Makes good sense. On the bots I was working with, the IR was mounted so that it had one pointing slightly to he left and one slightly to the right. The robots also had a problem with going straight, because of some drive bias problems. So it could see the wall while driving beside it, but just barely, and when it was that close it’d tend to either run into the wall or veer off and lose the wall.
One thing that I found makes every program easier: feedback. The bots I was working with had wheel counters, so that you could find how many times each wheel had rotated. However, the stupid programmers wrote the base probram so that when you read from one of the buffers, it zeroed it, but not the other. Drove me batty, and the counters didn’t even work all the time.
There isn’t any design limit on the number of interconnections between nodes, but I can impose one if I want; the key is that the links are all straight lines, so the layout of the floor will limit them to a certain extent.
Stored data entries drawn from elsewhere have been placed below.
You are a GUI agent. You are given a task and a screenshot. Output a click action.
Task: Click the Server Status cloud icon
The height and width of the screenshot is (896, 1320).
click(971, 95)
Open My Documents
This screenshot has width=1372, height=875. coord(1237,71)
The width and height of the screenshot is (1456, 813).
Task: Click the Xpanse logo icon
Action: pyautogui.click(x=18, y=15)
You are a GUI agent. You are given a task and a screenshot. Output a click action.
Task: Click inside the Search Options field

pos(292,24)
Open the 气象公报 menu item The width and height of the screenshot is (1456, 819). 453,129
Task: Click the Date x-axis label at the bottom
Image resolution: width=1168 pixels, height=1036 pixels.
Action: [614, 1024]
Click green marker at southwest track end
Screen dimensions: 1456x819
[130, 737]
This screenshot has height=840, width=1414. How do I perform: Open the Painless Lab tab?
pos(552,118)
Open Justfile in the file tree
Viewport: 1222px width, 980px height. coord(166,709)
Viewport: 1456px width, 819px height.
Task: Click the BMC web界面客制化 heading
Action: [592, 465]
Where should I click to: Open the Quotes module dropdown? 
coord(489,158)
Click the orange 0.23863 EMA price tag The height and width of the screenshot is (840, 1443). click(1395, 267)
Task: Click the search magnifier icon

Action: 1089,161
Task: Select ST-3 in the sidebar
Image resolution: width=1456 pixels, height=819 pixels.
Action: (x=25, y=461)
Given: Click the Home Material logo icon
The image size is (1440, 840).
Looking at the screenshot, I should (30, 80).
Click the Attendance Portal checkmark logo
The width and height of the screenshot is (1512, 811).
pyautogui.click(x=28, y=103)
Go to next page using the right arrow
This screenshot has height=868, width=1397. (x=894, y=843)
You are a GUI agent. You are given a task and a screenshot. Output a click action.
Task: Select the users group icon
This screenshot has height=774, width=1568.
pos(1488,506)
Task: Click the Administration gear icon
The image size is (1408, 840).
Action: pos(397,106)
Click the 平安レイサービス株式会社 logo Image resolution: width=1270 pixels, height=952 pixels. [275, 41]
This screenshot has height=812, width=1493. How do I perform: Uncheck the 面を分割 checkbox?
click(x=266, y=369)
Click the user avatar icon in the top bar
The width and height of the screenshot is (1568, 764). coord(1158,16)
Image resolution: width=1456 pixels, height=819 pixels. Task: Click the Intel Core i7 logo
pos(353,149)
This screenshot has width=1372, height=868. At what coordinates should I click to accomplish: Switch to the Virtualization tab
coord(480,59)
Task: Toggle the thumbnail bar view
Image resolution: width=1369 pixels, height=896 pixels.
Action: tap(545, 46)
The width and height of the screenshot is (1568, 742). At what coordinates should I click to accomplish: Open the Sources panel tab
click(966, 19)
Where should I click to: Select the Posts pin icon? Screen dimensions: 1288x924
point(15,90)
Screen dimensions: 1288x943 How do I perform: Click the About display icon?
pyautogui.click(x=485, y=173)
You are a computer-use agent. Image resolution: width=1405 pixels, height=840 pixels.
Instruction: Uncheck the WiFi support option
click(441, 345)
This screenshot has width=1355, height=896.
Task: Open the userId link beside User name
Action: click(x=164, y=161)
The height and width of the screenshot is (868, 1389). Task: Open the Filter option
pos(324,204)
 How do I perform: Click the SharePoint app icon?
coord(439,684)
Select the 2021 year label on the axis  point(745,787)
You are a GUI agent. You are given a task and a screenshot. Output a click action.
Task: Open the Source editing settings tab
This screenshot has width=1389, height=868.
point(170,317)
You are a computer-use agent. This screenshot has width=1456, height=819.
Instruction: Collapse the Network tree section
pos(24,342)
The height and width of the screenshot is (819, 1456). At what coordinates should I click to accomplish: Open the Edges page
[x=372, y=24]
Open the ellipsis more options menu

Because the absolute position of the nodes will be stored (the robot will keep track of itself), it can examine pairs of nodes within a certain range of each other and attempt to travel in a straight line from one to the other, establishing a new link if successful, establishing an ‘antilink’(to prevent wasting resources testing the route again) if unsuccessful; since the length of the routes is calculable and this will figure in the route plans, new links that are more efficient than old ones will be favoured.
You’re right about making the patrol plan difficult to predict -something I had completely overlooked - thanks.
There is though a situation in which it is desirable to travel from one point to another by the most direct route: when an incident occurs.